There was no attempt by the court to relate the sudden change in the defendant's behavior and mannerisms to the testimony of record or the report of the psychiatrist. Also, there was no reference to the psychiatrist's prognosis and recommended treatment, which the psychiatrist stated could not be pursued on behalf of the defendant while he was in prison.

In view of these circumstances, we do not believe that the court did, in fact, exercise discretion in its determination relative to the petition for probation. Rather, we believe that it acted in an arbitrary manner in this respect and abused its discretion. The quality of justice which courts dispense in time of tension and stress is one of the indices of the capacity of a free society to survive. Therefore, courts must be certain that their judgments are firm but just; and that they are untainted by prejudice, predilections or arbitrariness.

The court imposed a sentence on the defendant of not less than two nor more than three years in a State Penitentiary. Such sentence was within the statutory limits authorized by law and was in the nature of a minimum (not maximum) sentence. (Ill Rev Stats 1967, c 38, par 24-40.) Such sentence should not be interfered with by a reviewing court unless it clearly appears that the penalty imposed constitutes a great departure from the fundamental law. People v. Smith, 14 Ill.2d 95, 97, 150 N.E.2d 815 (1958); People v. Stevens, 68 Ill. App.2d 265, 273, 274, 215 N.E.2d 147 (1966); People v. Johnson, 68 Ill. App.2d 275, 282, 215 N.E.2d 144 (1966).

Under the power vested in us by Supreme Court Rule 366(a)(5) (Ill Rev Stats 1967, c 110A, par 366(a)(5)), we affirm the judgment of guilty and for the purpose of affording the defendant a new hearing on his petition for probation, we vacate the sentence which was imposed, reverse the denial of the application for probation and remand the cause to the trial court with directions to procure a probationary report and thereupon cause the action to be assigned to another judge of the 15th Judicial Circuit for a new hearing upon the application for probation.
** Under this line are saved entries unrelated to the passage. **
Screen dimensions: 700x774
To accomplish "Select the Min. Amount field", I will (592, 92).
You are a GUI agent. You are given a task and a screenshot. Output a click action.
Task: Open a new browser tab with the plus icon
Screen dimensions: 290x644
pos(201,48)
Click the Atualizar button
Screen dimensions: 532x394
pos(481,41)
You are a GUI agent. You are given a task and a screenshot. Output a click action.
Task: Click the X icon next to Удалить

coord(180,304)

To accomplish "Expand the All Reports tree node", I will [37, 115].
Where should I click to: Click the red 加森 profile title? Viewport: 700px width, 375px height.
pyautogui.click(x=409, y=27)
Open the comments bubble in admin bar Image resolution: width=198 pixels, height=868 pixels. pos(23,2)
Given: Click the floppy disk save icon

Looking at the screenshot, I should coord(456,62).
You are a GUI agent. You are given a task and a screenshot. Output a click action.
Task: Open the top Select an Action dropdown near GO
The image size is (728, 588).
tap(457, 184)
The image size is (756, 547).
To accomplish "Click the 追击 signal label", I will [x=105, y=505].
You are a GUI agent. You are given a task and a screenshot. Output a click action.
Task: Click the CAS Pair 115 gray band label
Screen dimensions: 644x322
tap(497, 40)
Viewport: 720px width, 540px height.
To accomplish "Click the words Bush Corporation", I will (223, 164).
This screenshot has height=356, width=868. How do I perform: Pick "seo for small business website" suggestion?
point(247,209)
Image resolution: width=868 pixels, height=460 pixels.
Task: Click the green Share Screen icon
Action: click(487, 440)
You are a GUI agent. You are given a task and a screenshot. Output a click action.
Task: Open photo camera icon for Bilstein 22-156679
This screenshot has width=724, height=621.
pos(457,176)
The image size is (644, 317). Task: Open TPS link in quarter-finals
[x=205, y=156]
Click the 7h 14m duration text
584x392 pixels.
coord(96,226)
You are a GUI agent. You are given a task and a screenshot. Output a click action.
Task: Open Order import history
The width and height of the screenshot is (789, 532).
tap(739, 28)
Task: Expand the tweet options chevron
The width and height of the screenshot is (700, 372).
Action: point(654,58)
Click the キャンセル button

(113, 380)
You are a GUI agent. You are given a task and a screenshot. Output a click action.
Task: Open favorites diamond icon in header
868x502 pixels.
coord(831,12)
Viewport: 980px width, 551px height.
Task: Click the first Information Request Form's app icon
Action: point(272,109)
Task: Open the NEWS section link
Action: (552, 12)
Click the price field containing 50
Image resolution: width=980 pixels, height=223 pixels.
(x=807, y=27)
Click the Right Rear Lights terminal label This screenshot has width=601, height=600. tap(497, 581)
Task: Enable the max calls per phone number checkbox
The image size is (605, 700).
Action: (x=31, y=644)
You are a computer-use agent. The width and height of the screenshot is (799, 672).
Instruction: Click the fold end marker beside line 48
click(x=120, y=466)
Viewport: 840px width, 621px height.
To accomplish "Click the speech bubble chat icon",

At such hearing, the probationary report should be made a part of the Report of Proceedings at The Trial, and the judgment on the application for probation should be determined pursuant to the judicial discretion vested in the Trial Court as set forth in section 117-1 of the Code of Criminal Procedure of 1963, and free, so far as humanly possible, from any prejudices or predilections which would tend to preclude a fair consideration of the petition on its merit.

After such hearing, the assigned judge should enter such order on the application for probation as may be proper under the evidence and the probationary report, all pursuant to the judicial discretion vested in the trial court as set forth in section 117-1 of the Code of Criminal Procedure. In event probation is granted, the court may impose such conditions in connection therewith as may be proper, pursuant to the provisions of section 117-2 of the Code of Criminal Procedure. In event probation is denied, the court should impose sentence, and, as a guide to the trial judge, but without limiting his discretion in the matter in any respect, we find that the sentence heretofore imposed did not constitute a great departure from the fundamental law.

Affirmed in part; reversed in part; and remanded with directions.

ABRAHAMSON, P.J. and SEIDENFELD, J., concur.